══ WORKING DATA ══
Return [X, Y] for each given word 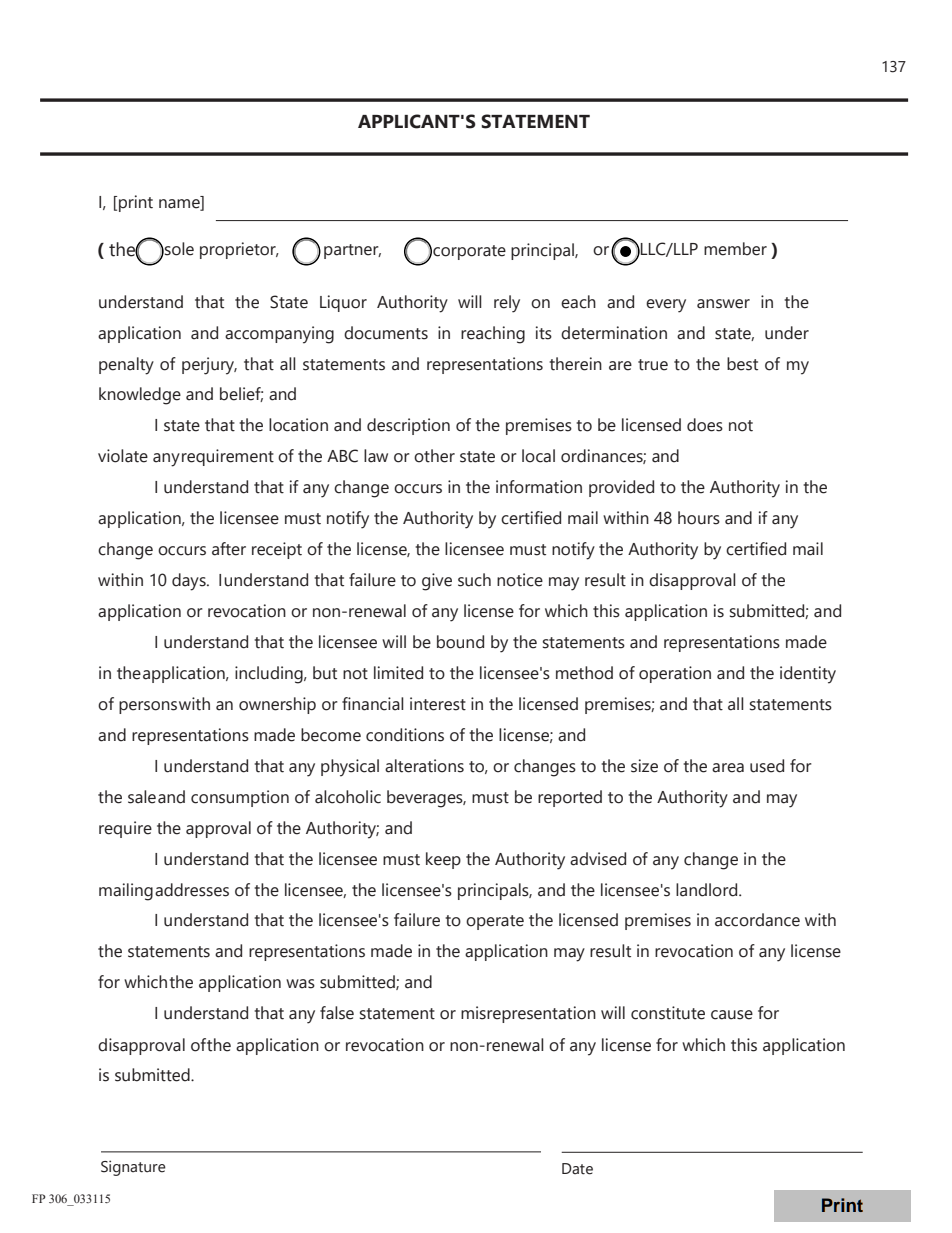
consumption [240, 798]
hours [699, 518]
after [229, 549]
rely [507, 304]
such [474, 580]
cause [732, 1015]
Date [577, 1169]
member [735, 249]
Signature [133, 1168]
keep [443, 860]
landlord [708, 890]
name [180, 205]
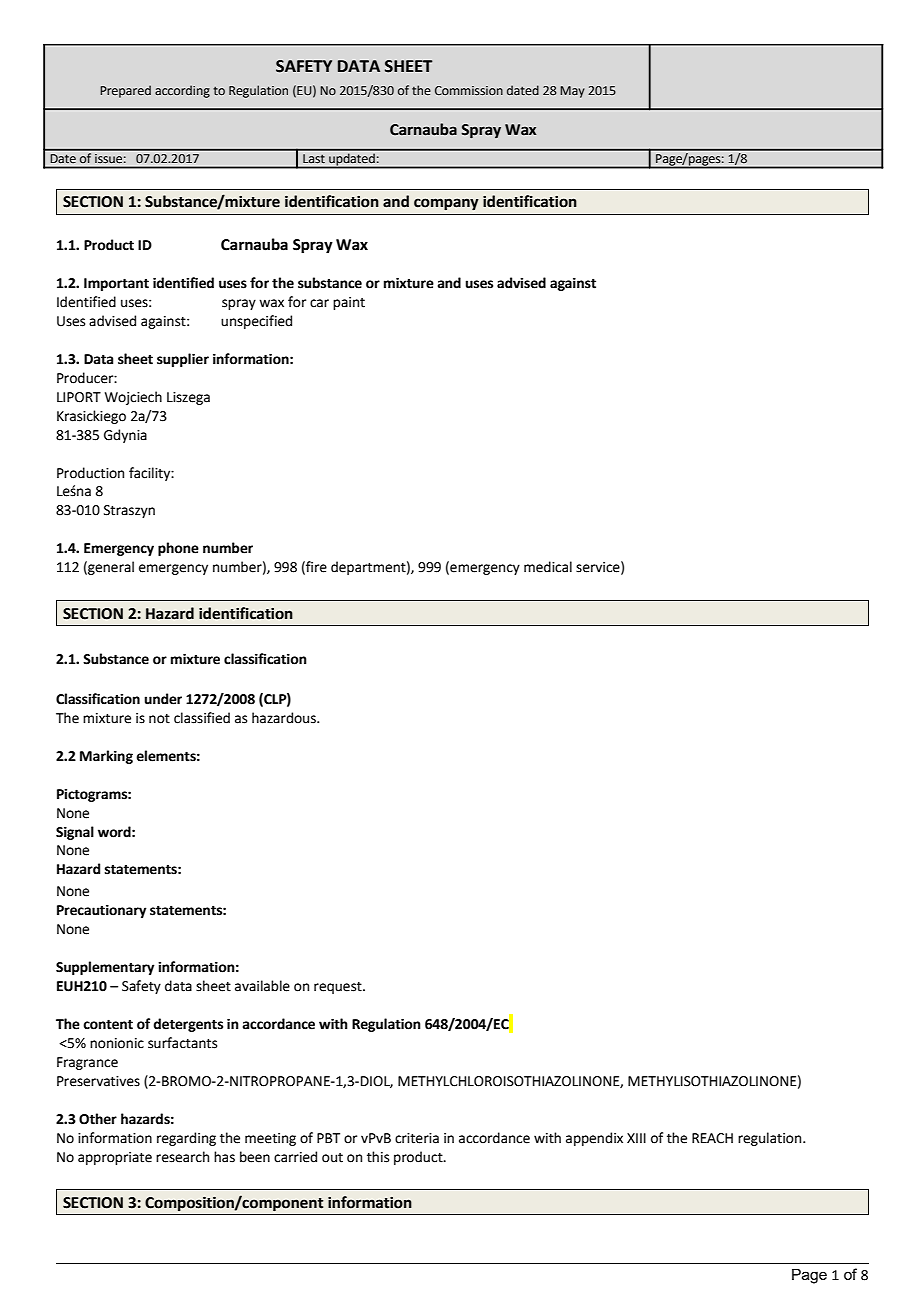 This screenshot has height=1308, width=924. Describe the element at coordinates (163, 699) in the screenshot. I see `under` at that location.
═══
BRIEF:
Please reproduce all the rows above word for word, leaving out the pictures.

TASK RESPONSE:
Return [X, Y] for each given word 
consumption [240, 798]
hours [699, 518]
after [229, 549]
rely [507, 304]
such [474, 580]
cause [732, 1015]
Date [577, 1169]
member [735, 249]
Signature [133, 1168]
keep [443, 860]
landlord [708, 890]
name [180, 205]
 This screenshot has height=1308, width=924. Describe the element at coordinates (163, 699) in the screenshot. I see `under` at that location.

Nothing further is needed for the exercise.